We point out that Kriging gives a predictor plus a measure for the accuracy of this predictor; see Eq. (5.20). Some other metamodels—e.g., splines—do not quantify the accuracy of their predictor; see Cressie (1993, p. 182). Like Kriging, linear regression metamodels do quantify the accuracy; see Eq. (3.41).

The MSE in Eq. (5.20) is also used to compute a two-sided symmetric (1 −α) confidence interval (CI) for the OK predictor at x ₀, where $ \widehat{\sigma }_{ \mbox{ OK}}^{2}\{\widehat{y}(\mathbf{x}_{ 0},\widehat{\boldsymbol{\psi }})\} $ equals MSE$ [\widehat{y}(\mathbf{x}_{0},\widehat{\boldsymbol{\psi }})] $ and (say) a ± b denotes the interval [a − b, a + b]:

$$ \displaystyle{ P[w(\mathbf{x}_{0}) \in [\widehat{y}(\mathbf{x}_{0},\widehat{\mathbf{\boldsymbol{\psi }}}) \pm z_{\alpha /2}\sqrt{\widehat{\sigma }_{\mbox{ OK} }^{2 }\{\widehat{y}(\mathbf{x} _{0 },\widehat{ \boldsymbol{\psi } })\}}] = 1 -\alpha. } $$

(5.21)

There is much software for Kriging. In our own experiments we have used DACE, which is a free-of-charge MATLAB toolbox well documented in Lophaven et al. (2002). Alternative free software is the R package DiceKriging—which is well documented in Roustant et al. (2012)—and the object-oriented software called the “ooDACE toolbox”—documented in Couckuyt et al. (2014). PeRK programmed in C is documented in Santner et al. (2003, pp. 215–249). More free software is mentioned in Frazier (2011) and in the textbooks and websites mentioned in Sect. 5.1; also see the Gaussian processes for machine learning (GPML) toolbox, detailed in Rasmussen and Nickisch (2010). We also refer to the following four toolboxes (in alphabetical order):

MPERK on

http://www.stat.osu.edu/~comp_exp/jour.club/MperkManual.pdf

STK on

http://sourceforge.net/projects/kriging/

http://octave.sourceforge.net/stk/,

SUMO on

http://www.sumo.intec.ugent.be/,

and Surrogates on https://sites.google.com/site/felipeacviana/surroga testoolbox.
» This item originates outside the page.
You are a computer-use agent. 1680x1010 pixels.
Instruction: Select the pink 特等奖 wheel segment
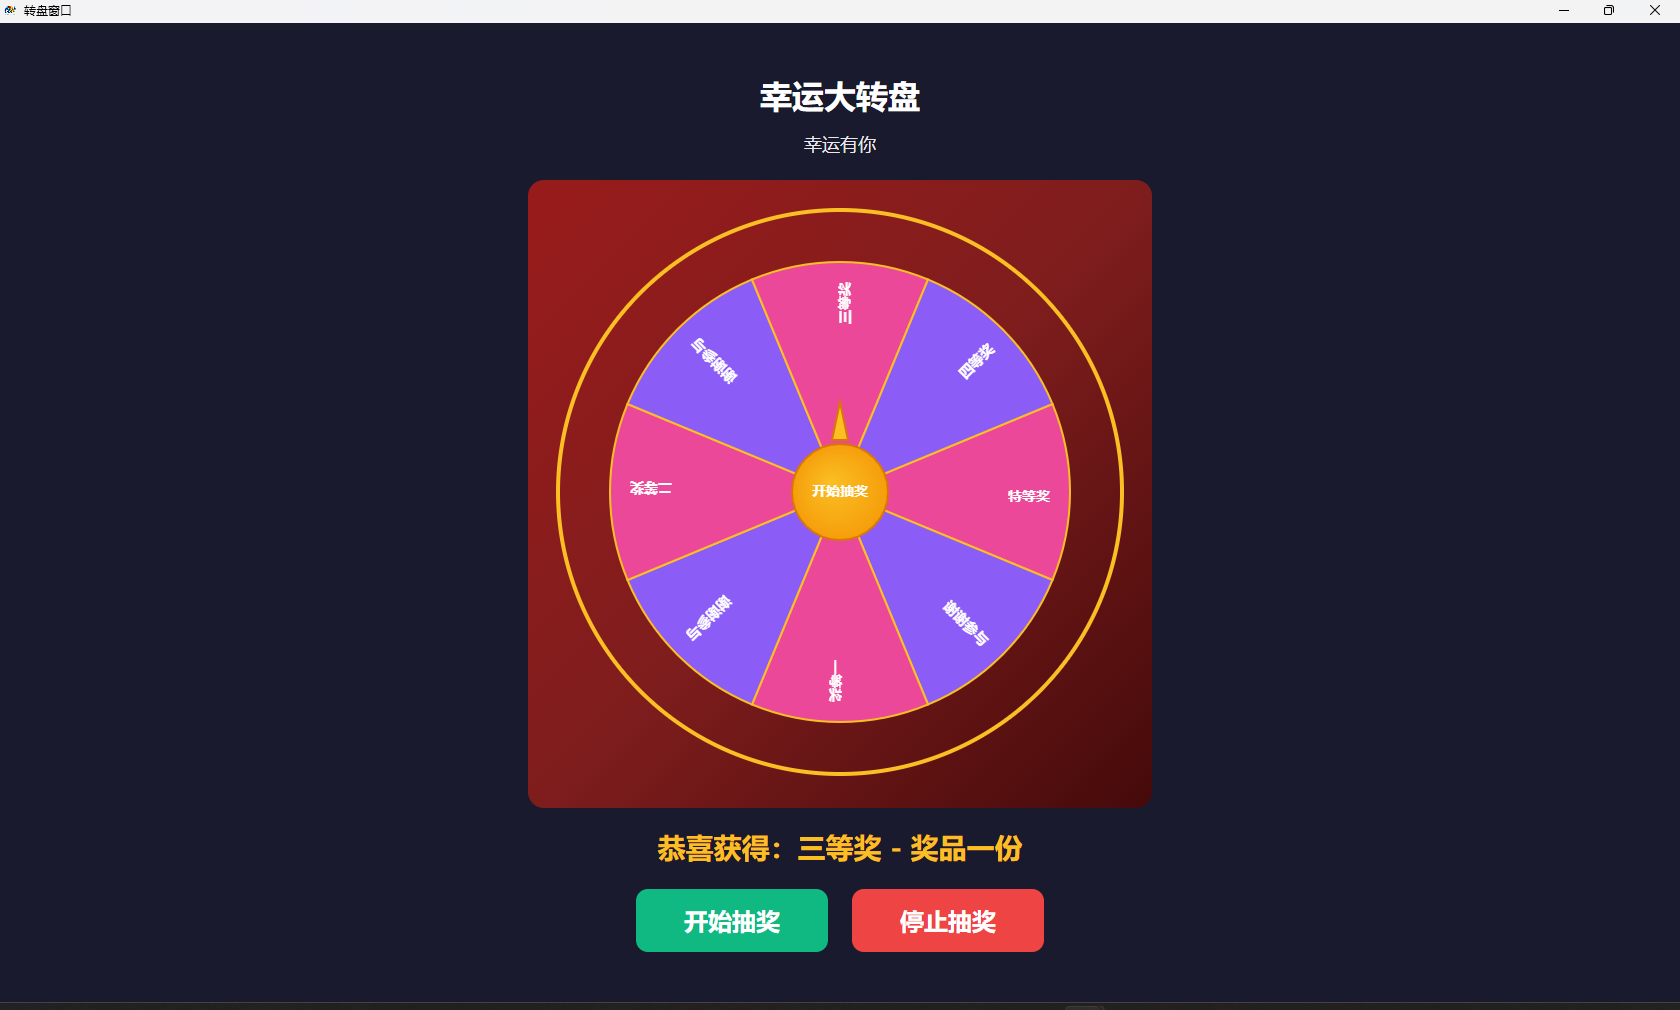pyautogui.click(x=1000, y=492)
Finally, we refer to the commercial JMP/SAS site:

https://www.jmp.com/en_us/software/feature-index.html#K.

Note: For large data sets, the Kriging computations may become problematic; solutions are discussed in Gramacy and Haaland (2015) and Meng and Ng (2015).

As we have already stated in Sect. 1.2, we adhere to a frequentist view in this book. Nevertheless, we mention that there are many publications that interpret Kriging models in a Bayesian way. A recent article is Yuan and Ng (2015); older publications are referenced in Kleijnen (2008). Our major problem with the Bayesian approach to Kriging is that we find it hard to come up with prior distributions for the Kriging parameters $ \mathbf{\boldsymbol{\psi }} $, because we have little intuition about the correlation parameters $ \mathbf{\boldsymbol{\theta }} $; e.g., what is the prior distribution of $ \boldsymbol{\theta } $, in the Kriging metamodel of the M∕M∕1 simulation model?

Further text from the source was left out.